# Your favorite "unknown" building?



## WrightTurn (Nov 7, 2008)

What is your favorite “unknown” building? By which I mean a small or perhaps overlooked building that is not counted among your city’s great landmarks but which you find interesting or beautiful or just a pleasure to see on a daily basis. Post a pic and a history if you can.


----------



## worldwide (May 3, 2005)

for me it's the old RBC building in vancouver










edit : 'nuther pic


----------



## Tubeman (Sep 12, 2002)

^^
Quite similar in design, I love Senate House in Bloomsbury (about 10 mins walk from my home), but I'm a sucker for Art Deco (and there isn't much good Art Deco in London). It's not totally unknown, but certainly most 'normal' Londoners haven't a clue it exists.


----------



## Tubeman (Sep 12, 2002)

..And speaking of London's handful of good Art Deco buildings, the fabulous former Hoover factory on the A40 road in Park Royal, NW London:


----------



## Quall (Feb 15, 2006)

Nothing to speak of in Sudbury, so..

Simcoe Place in Toronto


----------



## storms991 (Mar 28, 2006)

London's old City Hall, which I think is a lot better than the current glass testicle.


----------



## Skybean (Jun 16, 2004)

Tubeman said:


> ..And speaking of London's handful of good Art Deco buildings, the fabulous former Hoover factory on the A40 road in Park Royal, NW London


I think this building is well known. I've read about it in a few architecture books.


----------



## Skybean (Jun 16, 2004)

*One Peking Road, Hong Kong (160 m -	525 ft)*


----------



## hkskyline (Sep 13, 2002)

Perhaps some of you are aware of this building since I've seen it posted before, but this Shanghai candidate's top really caught my attention :


----------



## Manila-X (Jul 28, 2005)

hkskyline said:


> Perhaps some of you are aware of this building since I've seen it posted before, but this Shanghai candidate's top really caught my attention :


That's a hotel right? And its tall; the first supertall I see once I enter the city from PVG.


----------



## hkskyline (Sep 13, 2002)

Toronto's OCAD offers quite a contrast, and is one of my favourite buildings that seem to defy gravity :


----------



## philadweller (Oct 30, 2003)

I was always of fan of the General Electric building in Manhattan.
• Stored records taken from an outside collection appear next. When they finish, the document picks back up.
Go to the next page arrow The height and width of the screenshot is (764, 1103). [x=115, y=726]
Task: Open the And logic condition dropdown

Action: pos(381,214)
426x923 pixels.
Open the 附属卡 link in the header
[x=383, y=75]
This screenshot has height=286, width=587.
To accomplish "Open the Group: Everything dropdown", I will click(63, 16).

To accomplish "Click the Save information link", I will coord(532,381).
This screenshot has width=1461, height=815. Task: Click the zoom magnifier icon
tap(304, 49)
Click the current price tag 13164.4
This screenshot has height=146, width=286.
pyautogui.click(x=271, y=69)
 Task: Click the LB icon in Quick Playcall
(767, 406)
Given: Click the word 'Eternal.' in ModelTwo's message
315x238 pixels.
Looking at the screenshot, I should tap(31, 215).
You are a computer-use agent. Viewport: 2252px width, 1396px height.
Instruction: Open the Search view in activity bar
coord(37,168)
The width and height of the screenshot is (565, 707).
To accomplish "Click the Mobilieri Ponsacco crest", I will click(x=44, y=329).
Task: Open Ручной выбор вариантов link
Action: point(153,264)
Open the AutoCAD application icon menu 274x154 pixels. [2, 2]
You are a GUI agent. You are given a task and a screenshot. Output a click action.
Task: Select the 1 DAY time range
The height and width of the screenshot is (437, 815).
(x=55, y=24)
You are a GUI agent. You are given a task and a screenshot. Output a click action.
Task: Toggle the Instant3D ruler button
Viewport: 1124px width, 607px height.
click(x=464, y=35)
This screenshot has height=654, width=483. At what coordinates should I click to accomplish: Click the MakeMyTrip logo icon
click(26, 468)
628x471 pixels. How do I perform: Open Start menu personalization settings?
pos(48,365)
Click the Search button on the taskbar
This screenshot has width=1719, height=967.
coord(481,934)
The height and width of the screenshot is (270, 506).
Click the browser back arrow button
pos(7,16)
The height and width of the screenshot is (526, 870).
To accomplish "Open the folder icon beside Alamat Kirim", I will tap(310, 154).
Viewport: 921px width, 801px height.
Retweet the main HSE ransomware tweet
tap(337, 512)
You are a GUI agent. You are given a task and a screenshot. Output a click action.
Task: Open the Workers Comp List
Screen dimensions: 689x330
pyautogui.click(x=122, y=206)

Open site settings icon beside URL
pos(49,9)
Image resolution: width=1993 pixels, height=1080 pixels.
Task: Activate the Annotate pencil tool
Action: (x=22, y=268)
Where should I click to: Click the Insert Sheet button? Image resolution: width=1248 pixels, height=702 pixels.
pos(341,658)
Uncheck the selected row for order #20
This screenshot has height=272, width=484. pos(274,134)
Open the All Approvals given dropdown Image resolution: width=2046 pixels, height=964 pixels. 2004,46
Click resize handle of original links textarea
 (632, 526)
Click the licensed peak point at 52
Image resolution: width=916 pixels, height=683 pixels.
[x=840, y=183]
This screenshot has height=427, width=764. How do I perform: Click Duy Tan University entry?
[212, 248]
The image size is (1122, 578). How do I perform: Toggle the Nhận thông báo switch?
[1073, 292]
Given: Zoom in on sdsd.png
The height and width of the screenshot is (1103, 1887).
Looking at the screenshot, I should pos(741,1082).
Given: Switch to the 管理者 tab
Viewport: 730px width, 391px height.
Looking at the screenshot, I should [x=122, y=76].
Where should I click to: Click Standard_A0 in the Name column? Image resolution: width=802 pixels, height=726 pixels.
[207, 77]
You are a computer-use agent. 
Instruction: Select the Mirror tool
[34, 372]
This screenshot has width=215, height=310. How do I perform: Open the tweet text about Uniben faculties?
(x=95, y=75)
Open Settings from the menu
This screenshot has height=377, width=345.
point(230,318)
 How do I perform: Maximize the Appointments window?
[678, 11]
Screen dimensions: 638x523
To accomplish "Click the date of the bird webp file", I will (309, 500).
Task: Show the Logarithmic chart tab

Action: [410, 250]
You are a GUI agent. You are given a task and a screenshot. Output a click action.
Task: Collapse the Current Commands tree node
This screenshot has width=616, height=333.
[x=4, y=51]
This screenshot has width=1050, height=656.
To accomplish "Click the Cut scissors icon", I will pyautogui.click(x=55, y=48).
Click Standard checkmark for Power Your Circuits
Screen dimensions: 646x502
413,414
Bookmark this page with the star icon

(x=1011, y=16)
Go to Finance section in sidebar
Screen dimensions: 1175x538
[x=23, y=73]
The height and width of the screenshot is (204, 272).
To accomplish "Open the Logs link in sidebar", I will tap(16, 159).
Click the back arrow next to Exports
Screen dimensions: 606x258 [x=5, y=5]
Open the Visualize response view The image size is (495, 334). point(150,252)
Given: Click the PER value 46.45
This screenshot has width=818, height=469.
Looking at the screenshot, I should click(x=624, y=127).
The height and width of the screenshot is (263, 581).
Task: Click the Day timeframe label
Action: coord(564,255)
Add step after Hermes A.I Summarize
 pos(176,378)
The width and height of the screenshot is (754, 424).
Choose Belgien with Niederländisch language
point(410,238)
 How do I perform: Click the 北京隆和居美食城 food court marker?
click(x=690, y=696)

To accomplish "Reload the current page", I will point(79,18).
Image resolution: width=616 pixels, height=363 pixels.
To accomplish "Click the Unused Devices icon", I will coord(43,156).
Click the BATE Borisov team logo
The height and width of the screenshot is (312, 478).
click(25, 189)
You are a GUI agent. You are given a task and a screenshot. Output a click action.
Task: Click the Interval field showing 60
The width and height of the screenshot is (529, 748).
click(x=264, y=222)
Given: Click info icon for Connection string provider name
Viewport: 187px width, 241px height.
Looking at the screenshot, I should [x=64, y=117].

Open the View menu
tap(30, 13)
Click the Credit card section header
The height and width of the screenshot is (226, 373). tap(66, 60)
I also love the simplistic lines of the Lewis tower in Philadelphia.


----------



## tpe (Aug 10, 2005)

Not really "unknown", but not exactly in the top ten of most tourists in Paris: St Louis en l'Ile.


----------



## philadweller (Oct 30, 2003)

The RBC building in Vancouver is gorgeous. I think the one behind it though is an eyesore with that hideous flying saucer on top. Vancouver needs a space needle or a CN type tower instead of that awful combo.


----------



## the spliff fairy (Oct 21, 2002)

Royal Holloway University, on the London outskirts, set in 135 acres of landscaped gardens and lakes:


----------



## Tubeman (Sep 12, 2002)

Skybean said:


> I think this building is well known. I've read about it in a few architecture books.


But you read architecture books!

The Hoover Building is not very well known amongst Londoners, rest assured... I thought that's what the essence of the thread was?


----------



## Scion (Apr 26, 2008)

This residential high rise in Xiamen. It looks very cute. Does anyone know the name of the building or the address?


----------



## gabrielbabb (Aug 11, 2006)

In the south of Mexico City who almost nobody knows there is this Church near Six Flags:


----------



## MikaGe (Apr 7, 2006)

*The Atago Forest Tower - Minato-ku, Tokyo*










Someday, I'll be living there :cheers:


----------



## the spliff fairy (Oct 21, 2002)

I love that Mexican church...

Audi showroom, Tokyo


----------